それはビニール袋にまとめられた、紙コップの束だった。

「う、うん。ありがと」

 今までの思考を悟られないように、急いで信也君の部屋へと向かう。

 散らばっていたはずの、コップの破片は、きれいに片付いていた。

 ちりとりでガラスの破片を集めていた信也君の傍らで、優美ちゃんが心配そうにわたしの表情を伺っている。

「はい、信也君」

 持っていた紙コップを信也君に渡すと、自分の部屋への扉を開いた。

 背後から信也君が何やらお礼を言っていたし、優美ちゃんは未だ心配そうな顔で見つめていた。

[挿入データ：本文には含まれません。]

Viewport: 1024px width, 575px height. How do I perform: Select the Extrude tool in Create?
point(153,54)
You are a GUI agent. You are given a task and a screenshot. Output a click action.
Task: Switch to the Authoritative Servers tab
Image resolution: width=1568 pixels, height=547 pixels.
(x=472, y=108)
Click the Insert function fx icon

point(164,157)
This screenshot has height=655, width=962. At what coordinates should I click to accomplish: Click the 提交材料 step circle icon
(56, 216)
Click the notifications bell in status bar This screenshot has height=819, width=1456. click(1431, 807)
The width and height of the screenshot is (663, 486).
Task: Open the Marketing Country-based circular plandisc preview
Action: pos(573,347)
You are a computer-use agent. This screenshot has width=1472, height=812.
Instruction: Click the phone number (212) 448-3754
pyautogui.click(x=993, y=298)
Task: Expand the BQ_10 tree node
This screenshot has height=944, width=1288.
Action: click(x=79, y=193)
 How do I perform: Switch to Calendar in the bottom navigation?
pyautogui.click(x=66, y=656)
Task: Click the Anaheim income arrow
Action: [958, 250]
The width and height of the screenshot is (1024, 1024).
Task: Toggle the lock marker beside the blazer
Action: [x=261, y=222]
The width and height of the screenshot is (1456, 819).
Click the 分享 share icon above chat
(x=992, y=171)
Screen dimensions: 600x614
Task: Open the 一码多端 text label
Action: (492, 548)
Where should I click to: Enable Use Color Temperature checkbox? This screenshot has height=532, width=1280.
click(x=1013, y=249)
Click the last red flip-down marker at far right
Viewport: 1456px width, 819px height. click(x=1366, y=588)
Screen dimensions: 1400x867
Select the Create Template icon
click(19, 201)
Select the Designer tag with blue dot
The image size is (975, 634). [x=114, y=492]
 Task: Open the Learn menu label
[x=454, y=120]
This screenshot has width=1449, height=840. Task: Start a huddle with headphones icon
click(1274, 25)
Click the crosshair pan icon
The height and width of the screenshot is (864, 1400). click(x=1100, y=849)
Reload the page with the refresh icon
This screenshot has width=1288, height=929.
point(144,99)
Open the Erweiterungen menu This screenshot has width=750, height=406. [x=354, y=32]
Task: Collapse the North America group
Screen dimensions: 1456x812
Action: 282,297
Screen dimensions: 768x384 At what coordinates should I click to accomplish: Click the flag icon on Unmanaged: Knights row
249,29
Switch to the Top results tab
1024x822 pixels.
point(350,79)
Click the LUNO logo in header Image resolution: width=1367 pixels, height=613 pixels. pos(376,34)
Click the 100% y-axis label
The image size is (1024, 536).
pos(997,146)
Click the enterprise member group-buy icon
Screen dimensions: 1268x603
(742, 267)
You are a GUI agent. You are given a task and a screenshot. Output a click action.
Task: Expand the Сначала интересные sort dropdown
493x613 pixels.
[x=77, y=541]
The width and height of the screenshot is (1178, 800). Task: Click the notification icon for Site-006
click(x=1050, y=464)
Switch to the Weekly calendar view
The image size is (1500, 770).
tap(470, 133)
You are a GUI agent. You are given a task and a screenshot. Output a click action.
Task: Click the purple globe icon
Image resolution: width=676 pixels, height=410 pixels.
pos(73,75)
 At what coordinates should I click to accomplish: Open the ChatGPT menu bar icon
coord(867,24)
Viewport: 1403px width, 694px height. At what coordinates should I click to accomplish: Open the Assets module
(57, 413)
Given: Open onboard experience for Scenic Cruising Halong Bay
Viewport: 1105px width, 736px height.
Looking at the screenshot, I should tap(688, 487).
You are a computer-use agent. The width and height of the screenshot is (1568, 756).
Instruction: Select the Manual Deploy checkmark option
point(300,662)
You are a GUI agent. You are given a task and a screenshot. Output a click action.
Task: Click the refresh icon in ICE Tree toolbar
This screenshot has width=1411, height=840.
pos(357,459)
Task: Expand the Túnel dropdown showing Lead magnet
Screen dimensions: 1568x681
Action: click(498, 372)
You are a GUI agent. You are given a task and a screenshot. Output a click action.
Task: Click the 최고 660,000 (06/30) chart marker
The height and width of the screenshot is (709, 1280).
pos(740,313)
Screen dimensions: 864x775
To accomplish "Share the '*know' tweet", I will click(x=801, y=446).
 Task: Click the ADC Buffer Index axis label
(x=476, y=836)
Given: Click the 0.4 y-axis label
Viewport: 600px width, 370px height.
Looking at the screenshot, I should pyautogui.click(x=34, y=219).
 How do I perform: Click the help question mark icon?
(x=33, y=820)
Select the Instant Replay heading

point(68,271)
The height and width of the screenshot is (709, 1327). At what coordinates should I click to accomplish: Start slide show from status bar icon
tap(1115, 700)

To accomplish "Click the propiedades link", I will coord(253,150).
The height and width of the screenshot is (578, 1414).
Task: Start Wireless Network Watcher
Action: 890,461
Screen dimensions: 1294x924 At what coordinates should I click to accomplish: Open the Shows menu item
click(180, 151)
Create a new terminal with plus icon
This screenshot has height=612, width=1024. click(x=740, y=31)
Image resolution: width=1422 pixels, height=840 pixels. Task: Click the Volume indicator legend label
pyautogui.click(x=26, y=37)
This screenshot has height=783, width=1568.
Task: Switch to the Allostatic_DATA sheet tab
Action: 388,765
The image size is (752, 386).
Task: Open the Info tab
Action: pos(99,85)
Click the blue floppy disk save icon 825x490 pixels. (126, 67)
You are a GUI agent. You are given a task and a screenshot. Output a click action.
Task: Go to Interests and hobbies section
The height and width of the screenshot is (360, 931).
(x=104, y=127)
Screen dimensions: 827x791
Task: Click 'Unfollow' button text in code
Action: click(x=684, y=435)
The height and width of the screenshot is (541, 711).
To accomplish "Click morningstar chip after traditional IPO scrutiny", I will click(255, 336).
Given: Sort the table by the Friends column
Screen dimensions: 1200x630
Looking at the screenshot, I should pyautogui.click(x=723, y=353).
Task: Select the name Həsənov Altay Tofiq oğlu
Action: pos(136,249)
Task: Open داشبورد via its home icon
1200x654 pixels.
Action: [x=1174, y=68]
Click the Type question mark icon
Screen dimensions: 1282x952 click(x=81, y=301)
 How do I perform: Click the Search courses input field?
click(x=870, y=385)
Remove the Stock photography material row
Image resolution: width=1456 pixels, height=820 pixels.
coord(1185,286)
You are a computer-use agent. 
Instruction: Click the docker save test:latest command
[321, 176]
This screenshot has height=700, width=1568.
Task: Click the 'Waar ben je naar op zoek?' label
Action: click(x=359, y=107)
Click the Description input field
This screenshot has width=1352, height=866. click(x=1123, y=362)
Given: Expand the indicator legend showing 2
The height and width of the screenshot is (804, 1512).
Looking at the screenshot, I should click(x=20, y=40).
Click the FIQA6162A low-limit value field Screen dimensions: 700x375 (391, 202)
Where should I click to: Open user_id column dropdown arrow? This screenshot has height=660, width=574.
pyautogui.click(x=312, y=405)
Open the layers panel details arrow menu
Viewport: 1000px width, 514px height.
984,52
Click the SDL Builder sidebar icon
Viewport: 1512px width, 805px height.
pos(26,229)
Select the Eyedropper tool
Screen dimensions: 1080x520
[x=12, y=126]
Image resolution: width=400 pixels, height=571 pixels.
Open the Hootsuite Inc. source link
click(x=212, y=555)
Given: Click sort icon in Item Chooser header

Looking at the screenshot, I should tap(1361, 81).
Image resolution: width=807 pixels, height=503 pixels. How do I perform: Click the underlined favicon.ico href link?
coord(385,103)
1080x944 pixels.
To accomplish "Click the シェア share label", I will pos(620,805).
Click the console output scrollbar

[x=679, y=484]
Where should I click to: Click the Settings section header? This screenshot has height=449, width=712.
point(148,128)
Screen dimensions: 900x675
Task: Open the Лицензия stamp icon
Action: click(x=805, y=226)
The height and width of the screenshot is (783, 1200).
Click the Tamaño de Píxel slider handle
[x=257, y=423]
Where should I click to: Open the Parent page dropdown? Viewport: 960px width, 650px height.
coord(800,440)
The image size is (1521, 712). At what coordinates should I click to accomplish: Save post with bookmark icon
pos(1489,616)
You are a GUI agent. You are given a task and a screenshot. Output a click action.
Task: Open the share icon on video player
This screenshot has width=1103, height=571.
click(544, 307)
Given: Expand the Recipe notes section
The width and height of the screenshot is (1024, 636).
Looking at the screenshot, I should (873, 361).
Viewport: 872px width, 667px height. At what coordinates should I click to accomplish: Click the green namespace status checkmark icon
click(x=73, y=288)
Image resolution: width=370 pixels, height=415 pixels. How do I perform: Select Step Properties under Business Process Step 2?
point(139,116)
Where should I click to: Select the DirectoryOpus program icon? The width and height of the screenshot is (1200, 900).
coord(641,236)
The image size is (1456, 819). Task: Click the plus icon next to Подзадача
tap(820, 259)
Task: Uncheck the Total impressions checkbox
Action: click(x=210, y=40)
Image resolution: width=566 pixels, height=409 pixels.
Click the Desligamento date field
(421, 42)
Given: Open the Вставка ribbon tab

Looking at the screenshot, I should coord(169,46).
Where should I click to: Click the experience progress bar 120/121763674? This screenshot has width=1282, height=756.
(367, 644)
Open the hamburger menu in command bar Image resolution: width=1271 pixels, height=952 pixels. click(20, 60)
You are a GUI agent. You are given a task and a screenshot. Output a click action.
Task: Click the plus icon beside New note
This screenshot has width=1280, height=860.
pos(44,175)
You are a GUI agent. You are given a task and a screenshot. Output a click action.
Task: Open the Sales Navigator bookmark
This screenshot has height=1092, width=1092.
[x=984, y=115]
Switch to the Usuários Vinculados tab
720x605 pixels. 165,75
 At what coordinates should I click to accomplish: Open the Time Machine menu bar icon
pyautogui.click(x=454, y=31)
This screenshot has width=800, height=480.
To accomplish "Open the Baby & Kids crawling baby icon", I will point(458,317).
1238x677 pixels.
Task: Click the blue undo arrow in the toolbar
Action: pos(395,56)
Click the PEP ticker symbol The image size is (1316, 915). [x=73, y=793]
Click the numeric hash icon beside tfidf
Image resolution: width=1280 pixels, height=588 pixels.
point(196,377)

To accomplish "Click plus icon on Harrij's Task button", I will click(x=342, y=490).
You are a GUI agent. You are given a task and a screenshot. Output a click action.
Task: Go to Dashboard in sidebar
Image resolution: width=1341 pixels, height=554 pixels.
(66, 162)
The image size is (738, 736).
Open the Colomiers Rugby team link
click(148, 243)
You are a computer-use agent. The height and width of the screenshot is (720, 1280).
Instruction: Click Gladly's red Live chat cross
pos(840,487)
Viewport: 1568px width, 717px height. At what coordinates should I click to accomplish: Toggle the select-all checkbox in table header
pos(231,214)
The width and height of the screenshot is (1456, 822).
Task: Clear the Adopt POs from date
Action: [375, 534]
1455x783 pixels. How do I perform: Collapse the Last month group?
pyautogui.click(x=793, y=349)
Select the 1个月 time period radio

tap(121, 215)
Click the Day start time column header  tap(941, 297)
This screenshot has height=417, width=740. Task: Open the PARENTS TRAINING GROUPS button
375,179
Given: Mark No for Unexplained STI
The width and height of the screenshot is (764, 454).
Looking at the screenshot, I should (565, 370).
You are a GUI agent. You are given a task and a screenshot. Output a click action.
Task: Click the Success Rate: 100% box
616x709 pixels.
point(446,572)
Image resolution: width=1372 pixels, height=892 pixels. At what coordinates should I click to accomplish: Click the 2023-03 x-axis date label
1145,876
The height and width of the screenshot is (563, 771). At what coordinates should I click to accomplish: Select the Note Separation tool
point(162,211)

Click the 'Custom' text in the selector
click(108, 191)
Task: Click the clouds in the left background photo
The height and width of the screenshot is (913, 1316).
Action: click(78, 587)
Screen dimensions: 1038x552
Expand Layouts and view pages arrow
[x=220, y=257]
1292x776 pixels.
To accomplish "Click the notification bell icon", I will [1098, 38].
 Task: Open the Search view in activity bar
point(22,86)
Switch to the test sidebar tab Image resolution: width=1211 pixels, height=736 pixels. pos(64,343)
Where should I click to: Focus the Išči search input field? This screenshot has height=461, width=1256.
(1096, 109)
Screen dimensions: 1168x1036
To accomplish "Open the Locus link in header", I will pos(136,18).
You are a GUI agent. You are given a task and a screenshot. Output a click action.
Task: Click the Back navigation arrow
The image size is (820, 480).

 だけど、何か言葉を返そうという気には、なれなかった。

 自室の扉を閉めると、胸に手をやる。

「なにこれ……」

 締め付けるような苦しみが、心を鷲摑みにしていた。初めての経験で、どうすれば治まるのかすら、分からなかった。

 わたしは目覚まし時計を八時半に合わせてから、布団へと潜り込んだ。膝を抱えて、頭を空っぽにする。

 わたしを苦しめる原因は、分からないままだった。

 だけど、忙しい一日だったせいか、眠りに落ちるまでにそう時間はかからなかった。